I downloaded 2 completely different pods, imported them into my project, used them inside one of my view controllers, and everything works fine if I choose to use either of them.
first pod
second pod
However if I try to access that same view controller from within one of the pod's files that same exact view controller is not recognized. I also created and tried to send a notification to the view controller but the notification gets no response (it works fine, I tried it from other classes I created). I then created a singleton underneath the pod file's class and then tried to access the singleton but nothing happened (print statements should run).
It's happened to 2 different pod files and they both work fine so I'm assuming there's another issue I'm overlooking that prevents outside files from working within the pods?

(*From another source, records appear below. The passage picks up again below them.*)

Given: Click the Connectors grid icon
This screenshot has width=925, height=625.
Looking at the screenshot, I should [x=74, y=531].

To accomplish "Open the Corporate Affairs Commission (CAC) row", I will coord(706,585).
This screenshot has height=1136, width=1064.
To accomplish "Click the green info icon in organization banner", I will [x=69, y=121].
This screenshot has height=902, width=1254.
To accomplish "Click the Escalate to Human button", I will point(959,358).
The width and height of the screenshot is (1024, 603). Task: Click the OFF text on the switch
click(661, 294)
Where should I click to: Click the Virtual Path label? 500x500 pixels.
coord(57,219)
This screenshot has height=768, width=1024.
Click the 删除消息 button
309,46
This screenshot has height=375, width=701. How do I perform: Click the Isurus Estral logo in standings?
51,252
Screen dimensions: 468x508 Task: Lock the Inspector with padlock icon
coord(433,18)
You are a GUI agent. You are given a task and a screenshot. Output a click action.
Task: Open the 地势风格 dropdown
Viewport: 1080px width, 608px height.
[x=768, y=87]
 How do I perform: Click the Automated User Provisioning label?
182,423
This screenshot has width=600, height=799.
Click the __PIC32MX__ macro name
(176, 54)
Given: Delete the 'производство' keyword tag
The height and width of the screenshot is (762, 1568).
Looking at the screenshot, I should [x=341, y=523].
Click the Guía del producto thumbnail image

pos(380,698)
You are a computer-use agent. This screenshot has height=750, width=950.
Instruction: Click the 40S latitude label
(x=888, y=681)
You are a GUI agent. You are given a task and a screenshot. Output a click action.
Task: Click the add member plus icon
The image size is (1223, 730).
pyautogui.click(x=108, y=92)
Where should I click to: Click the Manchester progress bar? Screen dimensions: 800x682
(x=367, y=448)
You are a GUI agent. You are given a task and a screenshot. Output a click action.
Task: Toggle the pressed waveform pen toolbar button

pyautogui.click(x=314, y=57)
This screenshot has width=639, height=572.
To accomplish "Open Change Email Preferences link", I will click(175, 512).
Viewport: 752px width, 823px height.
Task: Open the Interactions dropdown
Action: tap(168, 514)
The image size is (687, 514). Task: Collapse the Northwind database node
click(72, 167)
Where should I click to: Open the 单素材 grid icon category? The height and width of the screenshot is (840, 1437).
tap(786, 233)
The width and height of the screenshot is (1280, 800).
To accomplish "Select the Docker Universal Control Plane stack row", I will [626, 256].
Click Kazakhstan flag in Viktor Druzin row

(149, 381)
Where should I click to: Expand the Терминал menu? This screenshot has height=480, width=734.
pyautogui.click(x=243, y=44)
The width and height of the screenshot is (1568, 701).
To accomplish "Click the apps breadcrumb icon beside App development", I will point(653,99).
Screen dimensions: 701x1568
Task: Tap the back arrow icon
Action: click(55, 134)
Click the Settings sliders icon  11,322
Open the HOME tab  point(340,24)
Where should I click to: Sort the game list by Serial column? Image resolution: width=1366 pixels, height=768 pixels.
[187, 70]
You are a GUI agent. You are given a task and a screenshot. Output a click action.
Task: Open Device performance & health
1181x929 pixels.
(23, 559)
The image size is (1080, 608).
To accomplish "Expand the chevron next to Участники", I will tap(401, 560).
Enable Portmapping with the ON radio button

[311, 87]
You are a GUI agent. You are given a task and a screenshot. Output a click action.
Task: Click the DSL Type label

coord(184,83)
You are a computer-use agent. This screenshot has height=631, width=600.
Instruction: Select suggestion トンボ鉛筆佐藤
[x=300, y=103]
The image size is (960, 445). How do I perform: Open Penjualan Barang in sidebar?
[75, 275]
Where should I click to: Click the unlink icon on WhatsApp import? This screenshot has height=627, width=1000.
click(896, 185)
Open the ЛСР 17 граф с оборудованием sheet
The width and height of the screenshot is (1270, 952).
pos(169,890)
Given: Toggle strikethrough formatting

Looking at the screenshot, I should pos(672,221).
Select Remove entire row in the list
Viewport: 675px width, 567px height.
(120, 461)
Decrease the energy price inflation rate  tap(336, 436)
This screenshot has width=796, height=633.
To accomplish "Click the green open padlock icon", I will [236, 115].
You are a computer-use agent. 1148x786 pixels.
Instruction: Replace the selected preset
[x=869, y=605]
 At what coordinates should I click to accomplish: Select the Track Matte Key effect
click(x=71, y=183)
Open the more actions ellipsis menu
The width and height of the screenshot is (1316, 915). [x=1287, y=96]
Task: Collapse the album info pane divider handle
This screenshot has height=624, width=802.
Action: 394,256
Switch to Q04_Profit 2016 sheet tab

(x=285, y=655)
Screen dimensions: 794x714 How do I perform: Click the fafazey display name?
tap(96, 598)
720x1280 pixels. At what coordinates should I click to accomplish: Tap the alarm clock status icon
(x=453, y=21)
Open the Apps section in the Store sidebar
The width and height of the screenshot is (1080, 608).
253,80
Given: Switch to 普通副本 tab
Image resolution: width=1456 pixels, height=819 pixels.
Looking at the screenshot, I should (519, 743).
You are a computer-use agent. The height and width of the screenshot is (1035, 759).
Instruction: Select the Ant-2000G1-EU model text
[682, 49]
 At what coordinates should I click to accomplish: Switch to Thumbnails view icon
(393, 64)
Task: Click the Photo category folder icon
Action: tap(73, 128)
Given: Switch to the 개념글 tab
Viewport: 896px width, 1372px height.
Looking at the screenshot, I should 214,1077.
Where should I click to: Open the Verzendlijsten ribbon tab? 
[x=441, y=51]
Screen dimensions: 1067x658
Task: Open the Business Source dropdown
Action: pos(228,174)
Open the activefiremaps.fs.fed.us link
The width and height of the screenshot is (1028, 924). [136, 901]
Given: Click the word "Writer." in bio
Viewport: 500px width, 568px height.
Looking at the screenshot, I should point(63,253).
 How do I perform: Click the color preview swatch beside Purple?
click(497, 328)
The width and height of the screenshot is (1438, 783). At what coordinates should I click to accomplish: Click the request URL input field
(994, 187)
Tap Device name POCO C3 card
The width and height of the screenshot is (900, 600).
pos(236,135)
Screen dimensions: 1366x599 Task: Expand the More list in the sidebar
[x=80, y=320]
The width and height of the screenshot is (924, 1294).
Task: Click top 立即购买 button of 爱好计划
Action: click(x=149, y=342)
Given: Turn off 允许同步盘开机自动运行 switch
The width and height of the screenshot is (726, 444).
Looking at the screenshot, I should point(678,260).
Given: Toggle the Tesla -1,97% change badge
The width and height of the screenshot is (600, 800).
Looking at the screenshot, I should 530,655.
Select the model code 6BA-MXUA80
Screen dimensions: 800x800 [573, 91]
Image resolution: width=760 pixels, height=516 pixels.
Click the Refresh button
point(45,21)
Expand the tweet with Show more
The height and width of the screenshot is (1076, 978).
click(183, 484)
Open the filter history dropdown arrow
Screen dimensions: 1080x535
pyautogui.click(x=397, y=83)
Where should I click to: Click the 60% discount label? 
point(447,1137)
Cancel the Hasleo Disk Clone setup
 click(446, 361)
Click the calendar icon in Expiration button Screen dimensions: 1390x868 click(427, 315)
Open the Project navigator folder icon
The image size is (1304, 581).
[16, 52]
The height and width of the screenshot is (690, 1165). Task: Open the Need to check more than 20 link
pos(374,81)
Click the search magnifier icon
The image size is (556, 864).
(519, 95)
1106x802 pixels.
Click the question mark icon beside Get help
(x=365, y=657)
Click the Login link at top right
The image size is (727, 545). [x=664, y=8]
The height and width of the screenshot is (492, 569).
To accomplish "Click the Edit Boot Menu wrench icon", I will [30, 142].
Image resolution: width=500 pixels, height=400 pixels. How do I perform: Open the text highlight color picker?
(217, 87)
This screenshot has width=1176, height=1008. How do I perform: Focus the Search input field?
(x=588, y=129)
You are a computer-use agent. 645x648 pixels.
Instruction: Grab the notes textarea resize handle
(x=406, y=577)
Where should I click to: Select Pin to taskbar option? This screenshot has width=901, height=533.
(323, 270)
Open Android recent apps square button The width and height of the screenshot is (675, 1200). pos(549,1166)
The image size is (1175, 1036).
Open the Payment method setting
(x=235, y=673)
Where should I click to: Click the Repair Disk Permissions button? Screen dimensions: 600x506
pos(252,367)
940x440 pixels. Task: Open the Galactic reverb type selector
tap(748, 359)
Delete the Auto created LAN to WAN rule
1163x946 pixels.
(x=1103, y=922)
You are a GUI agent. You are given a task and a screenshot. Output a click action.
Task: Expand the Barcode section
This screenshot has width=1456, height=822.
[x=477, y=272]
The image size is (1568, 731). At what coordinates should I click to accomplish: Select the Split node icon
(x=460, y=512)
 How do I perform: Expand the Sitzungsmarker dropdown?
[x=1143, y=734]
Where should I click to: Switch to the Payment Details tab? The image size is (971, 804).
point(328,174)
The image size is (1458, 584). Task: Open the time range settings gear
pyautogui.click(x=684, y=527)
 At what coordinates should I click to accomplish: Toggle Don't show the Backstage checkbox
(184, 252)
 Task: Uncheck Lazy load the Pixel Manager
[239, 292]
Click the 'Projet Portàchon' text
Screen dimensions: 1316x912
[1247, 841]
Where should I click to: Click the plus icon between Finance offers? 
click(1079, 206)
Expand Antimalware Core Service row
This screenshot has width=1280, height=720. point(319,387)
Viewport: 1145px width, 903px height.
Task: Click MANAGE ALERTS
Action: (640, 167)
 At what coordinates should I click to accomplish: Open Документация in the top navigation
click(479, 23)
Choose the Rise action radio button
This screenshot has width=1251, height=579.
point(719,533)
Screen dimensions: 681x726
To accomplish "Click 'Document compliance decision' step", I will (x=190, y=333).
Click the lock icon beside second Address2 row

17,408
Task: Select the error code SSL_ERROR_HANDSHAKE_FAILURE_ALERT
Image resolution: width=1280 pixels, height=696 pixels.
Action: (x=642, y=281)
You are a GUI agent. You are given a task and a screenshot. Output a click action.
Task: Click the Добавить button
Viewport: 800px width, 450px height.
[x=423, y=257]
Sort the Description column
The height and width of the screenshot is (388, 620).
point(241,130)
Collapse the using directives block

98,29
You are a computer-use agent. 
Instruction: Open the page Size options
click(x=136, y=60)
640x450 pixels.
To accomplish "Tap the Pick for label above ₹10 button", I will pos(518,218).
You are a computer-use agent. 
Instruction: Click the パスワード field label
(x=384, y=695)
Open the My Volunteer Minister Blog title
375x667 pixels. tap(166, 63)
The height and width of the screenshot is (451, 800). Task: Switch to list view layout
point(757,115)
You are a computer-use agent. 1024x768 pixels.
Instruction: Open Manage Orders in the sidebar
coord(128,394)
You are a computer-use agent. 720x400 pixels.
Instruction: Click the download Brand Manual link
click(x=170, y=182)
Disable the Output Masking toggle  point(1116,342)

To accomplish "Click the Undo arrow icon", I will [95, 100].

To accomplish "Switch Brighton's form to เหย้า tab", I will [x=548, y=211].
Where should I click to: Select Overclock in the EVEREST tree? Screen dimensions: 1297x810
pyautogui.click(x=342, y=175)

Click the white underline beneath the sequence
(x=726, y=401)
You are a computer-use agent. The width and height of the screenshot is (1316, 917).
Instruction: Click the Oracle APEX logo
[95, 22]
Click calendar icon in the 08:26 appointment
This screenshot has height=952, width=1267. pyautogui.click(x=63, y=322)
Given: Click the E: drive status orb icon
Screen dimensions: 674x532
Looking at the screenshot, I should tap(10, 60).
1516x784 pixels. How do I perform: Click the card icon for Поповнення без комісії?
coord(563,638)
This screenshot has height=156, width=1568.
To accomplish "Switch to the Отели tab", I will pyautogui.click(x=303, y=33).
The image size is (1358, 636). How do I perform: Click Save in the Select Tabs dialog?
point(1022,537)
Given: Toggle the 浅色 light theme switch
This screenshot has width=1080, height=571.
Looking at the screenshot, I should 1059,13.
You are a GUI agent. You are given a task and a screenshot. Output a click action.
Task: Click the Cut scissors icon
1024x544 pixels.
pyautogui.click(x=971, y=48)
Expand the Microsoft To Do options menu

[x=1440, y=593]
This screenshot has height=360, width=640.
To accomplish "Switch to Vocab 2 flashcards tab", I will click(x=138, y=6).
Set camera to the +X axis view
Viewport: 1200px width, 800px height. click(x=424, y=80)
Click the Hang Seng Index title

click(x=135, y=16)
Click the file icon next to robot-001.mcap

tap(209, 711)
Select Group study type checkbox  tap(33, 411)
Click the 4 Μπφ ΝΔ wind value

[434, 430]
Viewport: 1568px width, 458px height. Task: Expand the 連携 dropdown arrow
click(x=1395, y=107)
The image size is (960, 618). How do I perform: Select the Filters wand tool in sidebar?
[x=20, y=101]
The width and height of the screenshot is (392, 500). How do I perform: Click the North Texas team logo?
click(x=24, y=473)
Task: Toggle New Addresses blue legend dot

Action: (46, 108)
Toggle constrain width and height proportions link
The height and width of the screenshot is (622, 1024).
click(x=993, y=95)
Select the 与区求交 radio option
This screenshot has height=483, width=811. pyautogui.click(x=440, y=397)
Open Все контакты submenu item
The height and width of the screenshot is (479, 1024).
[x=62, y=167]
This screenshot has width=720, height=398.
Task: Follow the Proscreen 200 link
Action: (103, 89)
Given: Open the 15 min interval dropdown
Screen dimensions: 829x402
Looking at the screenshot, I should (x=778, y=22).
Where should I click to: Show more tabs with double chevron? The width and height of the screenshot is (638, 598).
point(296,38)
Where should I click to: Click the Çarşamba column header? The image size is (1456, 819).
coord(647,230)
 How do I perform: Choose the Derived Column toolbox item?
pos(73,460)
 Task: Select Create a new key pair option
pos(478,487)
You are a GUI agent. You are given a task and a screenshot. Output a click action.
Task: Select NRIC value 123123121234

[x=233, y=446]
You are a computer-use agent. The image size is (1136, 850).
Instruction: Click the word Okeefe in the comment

The pod works fine inside MyController
import ThePod
class MyController: UIViewController {
override func viewDidLoad() {
super.viewDidLoad()
NotificationCenter.default.addObserver(self, selector: #selector(printSomethingInMyController(_:)), name: Notification.Name("printSomethingInMyController"), object: nil)
// the pod works fine
let podFile = FileWithinThePod()
}
@IBAction func buttonTapped(_ sender: UIButton) {
// the pod does what it's supposed to do
podFile.startSomeAction()
}
@objc fileprivate func printSomethingInMyController(_ notification: Notification) {
print("notification- this should print in MyController")
}
static func printSomethingElse() {
print("this a class print function")
}
}
MyController is not accessible inside the pod file
open class FileWithinThePod {
override init(frame: CGRect) {
super.init(frame: frame)
setup()
}
required public init?(coder aDecoder: NSCoder) {
super.init(coder: aDecoder)
setup()
}
setUp() {
// whatever this file needs
}
func startSomeAction() {
// 0. the pod does something and it works fine
// 1. ***THE PROBLEM IS HERE. I can't access MyController (photo below)
MyController.printSomethingElse()
// 2. ***THE PROBLEM IS ALSO HERE. This notification never fires because nothing ever prints
NotificationCenter.default.post(name: Notification.Name("printSomethingInMyController"), object: nil, userInfo: nil)
// 3. *** nothing happens with MySingleton because nothing ever prints
MySingleton.startPrinting()
// 4. *** same thing nothing prints
let x = MySingleton.sharedInstance
x.tryPrintingAgain()
}
}
class MySingleton {
static let sharedInstance = MySingleton()
static func startPrinting() {
print("print something from MySingleton")
NotificationCenter.default.post(name: Notification.Name("printSomethingInMyController"), object: nil, userInfo: nil)
}
func tryPrintingAgain() {
print("try again")
NotificationCenter.default.post(name: Notification.Name("printSomethingInMyController"), object: nil, userInfo: nil)
}
}

It's a desired behaviour. The pod files (library) is not depended on your application target or your application classes. It doesn't know anything about your files or classes.
Your application depends on those library and those libraries not depended on your application. Editing a library like this way is not a good thing, because on next pod update these changes may go away.
Solution: Add the source files from the pod project to your application folder. Don't add them as a pod.